Lower prices and better service and infrastructure are not the only benefits of private power. By selling energy assets the government will reap a one time windfall for the sale of the state owned asset. But governments will also realise tax benefits from expanding revenues, investments and usage. In the UK for example governments currently bring in an extra U$15 billion per year in taxes from private energy firms in addition to the one time revenue gain of U$40 billion on the sale of the public energy assets. Now awash in cheap energy with a robust infrastructure the UK and its populace enjoy the fruits of increased taxation revenues.
Like all truly effective competitive market systems there is nothing bad, evil or disingenuous about private energy grids. Yet in the Canadian and US media you will hear nary a word on successful privatization of energy systems worldwide, only more moaning about the ‘social costs’. Little minds whinge on the CBC and CNN that private energy systems have a bad track record [sorry but California had nothing to do with market privatisation], have higher prices and are not socially responsible. Bull puddy. Like all market systems, investments and infrastructures are built to match supply with demand and then match price points to consumer needs and expectations. Pretending otherwise is a socialist fallacy that ranks alongside the fetid observations of Marx on the iron law of capitalist self destruction.
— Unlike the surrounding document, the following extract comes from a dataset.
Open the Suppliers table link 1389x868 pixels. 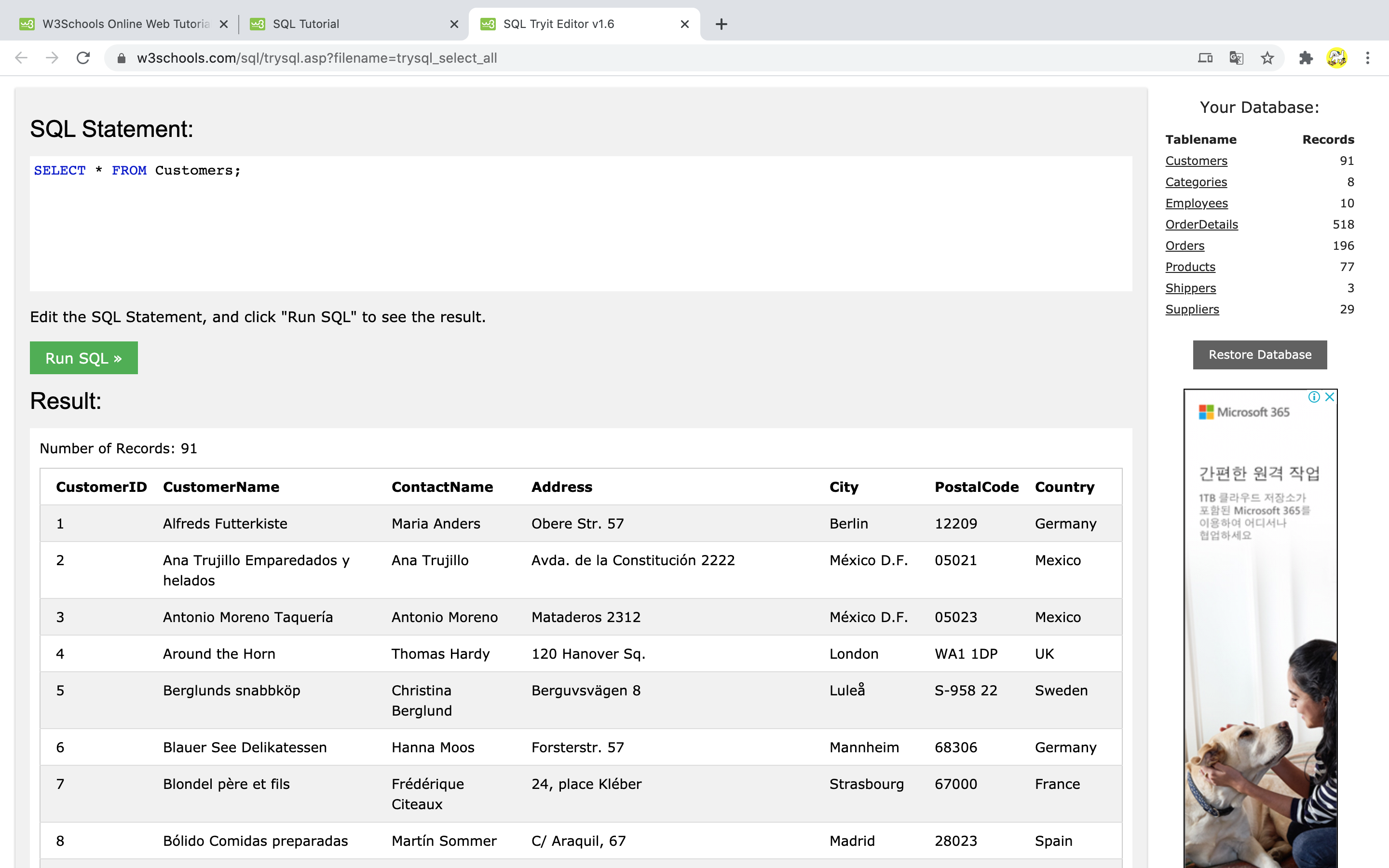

It is reprehensible in the modern world, with the vast amount of learning, experience and proven case histories, that we allow governments to socialise and then mismanage our energy sectors. Unless the North American grids are freed up from government destruction another dark, nasty August 2003 energy blackout is just a matter of time. In the meantime energy debts just keep getting higher and the price to pay for modernization just keeps escalating.